Laut der Ministerin lokalisiert die Regierung den Beginn der Störungskette in drei Provinzen im Süden Spaniens. Der erste Stromausfall wurde demnach am 28. April in einem Umspannwerk in der Provinz Granada drei Sekunden vor 12:33 Uhr festgestellt; nur 19 Sekunden später kam es zu einem weiteren Ausfall in einem anderen Umspannwerk in der Provinz Badajoz und 20 Sekunden später in einem weiteren Umspannwerk in Sevilla.
Ursache bleibt unklar
Die Frage nach der Ursache des größten Stromausfalls in der Geschichte Spaniens ist damit aber weiterhin nicht geklärt. Bei ihrem Auftritt dementierte Aagesen laut El País Hinweise auf einen Cyberangriff auf die Infrastrukturen des für die Versorgungssicherheit zuständigen spanischen Netzbetreibers Red Eléctrica de España (REE). "Es wurden keine Indizien gefunden, und das ist eine gute Nachricht", sagte sie. Dies schließe die Möglichkeit eines Angriffs auf Kraftwerke oder andere Phasen des Stromnetzes aber nicht aus, so das Blatt weiter. Die Ermittlungen in den Kontrollzentren der Stromversorger und in den Erzeugungsanlagen gingen weiter. Mit jedem Tag, der vergeht, ohne dass Beweise auftauchen, verliere die Spur eines Cyberangriffs aber an Fahrt, so die Einschätzung der größten spanischen Tageszeitung.
Die Ministerin wies zudem darauf hin, dass in der halben Stunde vor dem Blackout zwei Schwingungen im Stromnetz auf der iberischen Halbinsel und in anderen Teilen Europas festgestellt wurden. "In der halben Stunde vor dem Vorfall wurden im kontinentaleuropäischen Synchronbereich zwei Schwingungsperioden (Leistungs- und Frequenzschwankungen) beobachtet", hatte der Verband Europäischer Übertragungsnetzbetreiber ENTSO-E am Freitag die gebietsübergreifenden Oszillationen – so der Fachausdruck für solche Störungen – öffentlich gemacht. Ihre Regierung prüfe, ob diese Schwingungen "etwas mit dem Vorfall zu tun haben", so Aagesen.
Schutzmaßnahmen funktionierten nicht
Laut El País bleibt zu klären, warum die Versuche der REE, den Stromausfall auf einen Teilbereich des Netzes zu begrenzen und einen Totalblackout zu verhindern, erfolglos blieben.
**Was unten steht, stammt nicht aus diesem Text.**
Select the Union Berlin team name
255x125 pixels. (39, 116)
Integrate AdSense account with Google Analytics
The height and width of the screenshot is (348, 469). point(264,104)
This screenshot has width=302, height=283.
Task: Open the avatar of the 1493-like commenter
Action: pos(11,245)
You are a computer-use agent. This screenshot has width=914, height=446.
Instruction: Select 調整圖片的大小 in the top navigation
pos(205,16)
Die meisten von der Zeitung befragten Fachleute wiesen demnach auf ein Versagen der Protokolle und Automatismen des Netzbetreibers hin. Hätten die Sicherungsmaßnahmen korrekt funktioniert, wäre der Stromausfall nur in einigen Gebieten Spaniens und nicht auf der gesamten iberischen Halbinsel inklusive Portugals aufgetreten, so die Einschätzung der Experten.
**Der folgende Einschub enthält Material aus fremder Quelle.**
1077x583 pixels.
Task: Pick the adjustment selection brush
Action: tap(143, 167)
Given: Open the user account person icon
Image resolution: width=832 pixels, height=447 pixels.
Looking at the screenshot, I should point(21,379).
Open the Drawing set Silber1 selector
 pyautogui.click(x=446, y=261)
Aagesen versicherte bei ihrem Auftritt vor den Angeordneten, dass man nach sechs Sitzungen des Blackout-Ausschusses zu dem Schluss gekommen sei, dass es sich nicht um ein Problem der Reserven oder der Abdeckung gehandelt habe. Der großflächige Stromausfall sei nicht durch eine unzureichende planmäßige Stromerzeugung zur Deckung der Nachfrage oder zur Gewährleistung der Sicherheit des Systems verursacht worden. An jenem 28. April habe die Stromerzeugung deutlich über dem Bedarf gelegen. Minuten vor dem Blackout exportierte Spanien sogar noch reichlich Strom in die Nachbarländer Frankreich, Portugal und Marokko.
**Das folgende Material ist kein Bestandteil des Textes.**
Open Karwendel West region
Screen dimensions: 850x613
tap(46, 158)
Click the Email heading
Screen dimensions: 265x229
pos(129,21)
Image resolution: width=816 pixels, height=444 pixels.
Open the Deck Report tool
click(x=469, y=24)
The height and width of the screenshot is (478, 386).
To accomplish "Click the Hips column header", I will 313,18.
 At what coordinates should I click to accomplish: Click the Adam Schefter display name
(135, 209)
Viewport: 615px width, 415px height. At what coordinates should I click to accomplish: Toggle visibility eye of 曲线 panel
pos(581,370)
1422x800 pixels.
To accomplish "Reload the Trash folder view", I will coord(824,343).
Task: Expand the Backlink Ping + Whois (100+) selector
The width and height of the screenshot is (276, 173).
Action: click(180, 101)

Die Ermittlungen werden einige Zeit in Anspruch nehmen, und es werde wahrscheinlich keine einfachen Antworten auf dieses komplexe Problem geben, sagte Aagesen. "Wir werden nicht zulassen, dass uns Eile von der Wahrheit abhält", so die Ministerin, die bekräftigte, dass es Zeit benötige, um die Millionen von Informationen zu analysieren, die von der von der Regierung eingesetzten Kommission gesammelt werden. "Wir sind dabei, Millionen von Daten zu analysieren. Wir machen weiter Fortschritte bei der Identifizierung der Orte, an denen diese Erzeugungsausfälle aufgetreten sind, und wir wissen bereits, dass sie in Granada, Badajoz und Sevilla begonnen haben."